本実施形態においては、ワイヤ中のMg含有量及びAl含有量に基づき、上記式(1)により算出される値が所望の範囲となるように、Mg及びAlの含有量を規定する。上記式(1)により得られる値が0.50未満であると、ブローホールの発生を低減することができない。したがって、上記式(1)により得られる値は、0.50以上とし、0.70以上であることが好ましく、1.0以上であることがより好ましい。一方、上記式(1)により得られる値が5.0を超えると、作業性が著しく劣化する。したがって、上記式(1)により得られる値は、5.0以下とし、4.0以下であることが好ましく、3.0以下であることがより好ましい。なお、ブローホールの発生をより一層低減する観点から、Mg:0質量%超、Al:0質量%超とするとともに、上記式(1)により得られる値を、1.5以上とすることがさらに好ましい。また、溶接作業性をより一層向上させる観点からは、上記式(1)により得られる値の下限を、1.0以上にすることがさらに好ましい。また、同様に、溶接作業性をより一層向上させる観点から上限を2.5以下とすることがさらに好ましい。
<Mg:0質量%超0.70質量%以下>
上述のとおり、本実施形態においては、ワイヤ中に必ずしもMg及びAlの両方を含有させる必要はないが、ブローホールの発生をより一層低減することを目的として、Mg含有量を規定することが好ましい。ワイヤ中のMg含有量が0質量%超であれば、ブローホールの発生を低減する効果を得ることができる。したがって、ワイヤ全質量に対するMg含有量は、0質量%超であることが好ましく、0.1質量%以上であることがより好ましく、0.2質量%以上であることがさらに好ましい。一方、ワイヤ中のMg含有量が0.70質量%以下であれば、作業性を劣化させることなく、溶接を実施することができる。したがって、ワイヤ全質量に対するMg含有量は、0.70質量%以下であることが好ましく、0.60質量%以下であることがより好ましく、0.50質量%以下であることがさらに好ましい。
<Al:0.10質量%以上0.60質量%以下>
Alは、Mgと同様に強力な脱酸元素であり、本実施形態における重要な元素である。本実施形態においては、ワイヤ中に必ずしもAlを含有させる必要はないが、ブローホールの発生をより一層低減することを目的として、Al含有量を規定することが好ましい。ワイヤ中のAl含有量が0.10質量%以上であれば、ブローホールの発生を低減する効果を得ることができる。したがって、ワイヤ全質量に対するAl含有量は、0.10質量%以上であることが好ましく、0.12質量%以上であることがより好ましい。一方、ワイヤ中のAl含有量が0.60質量%以下であれば、アークが安定となりブローホールも発生しづらい。したがって、ワイヤ全質量に対するAl含有量は、0.60質量%以下であることが好ましく、0.50質量%以下であることがより好ましい。
<[Al]+[Mg]:0.30以上1.20以下>
上述のとおり、本実施形態においては、ワイヤ中に必ずしもMg及びAlの両方を含有させる必要はないが、AlをMgとともにワイヤ中に適切な含有量で含有させることにより、溶接作業性を向上させることができる。
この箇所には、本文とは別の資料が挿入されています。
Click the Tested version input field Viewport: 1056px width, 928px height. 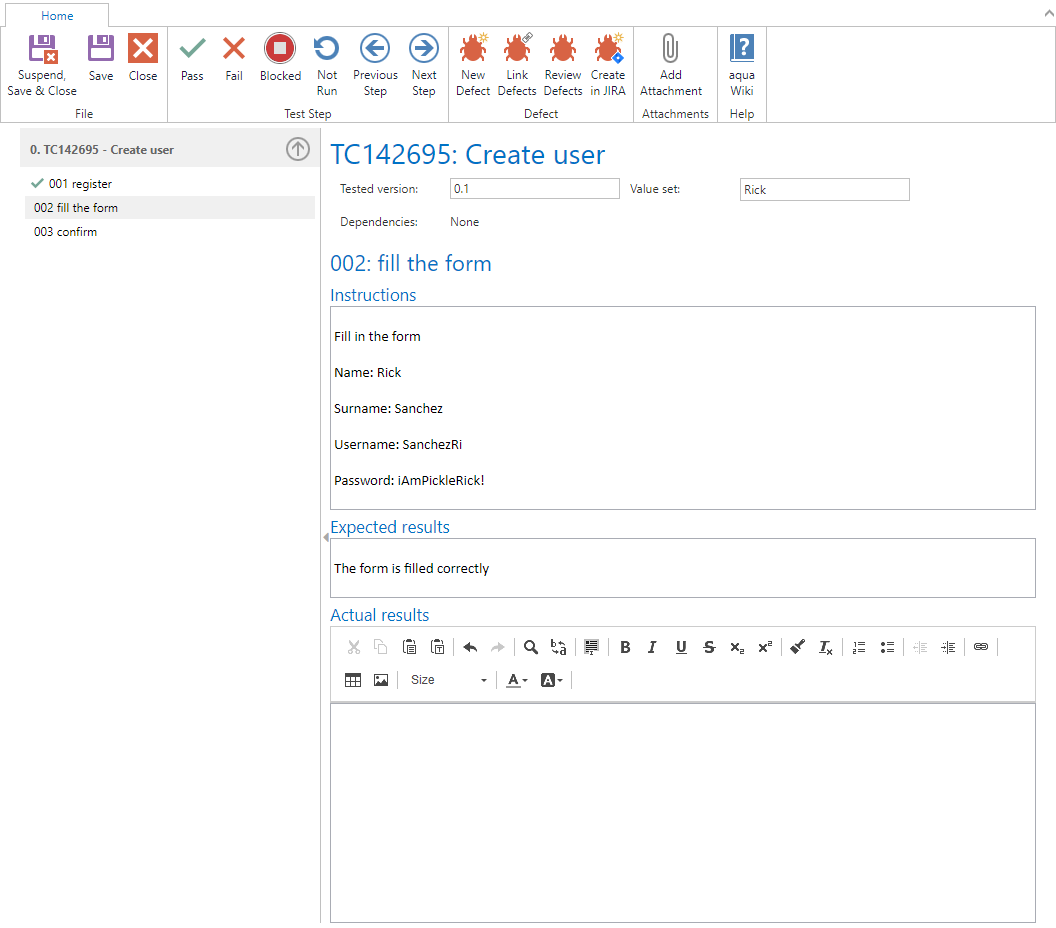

[Al]+[Mg]が0.30以上1.20以下であると、溶接作業性の向上と、ブローホールの発生低減の両方の効果を得ることができる。より詳細には、[Al]+[Mg]により得られる値は、0.30以上とすることが好ましく、0.50以上とすることがより好ましい。一方、[Al]+[Mg]により得られる値は、1.20以下とすることが好ましく、1.0以下とすることがより好ましい。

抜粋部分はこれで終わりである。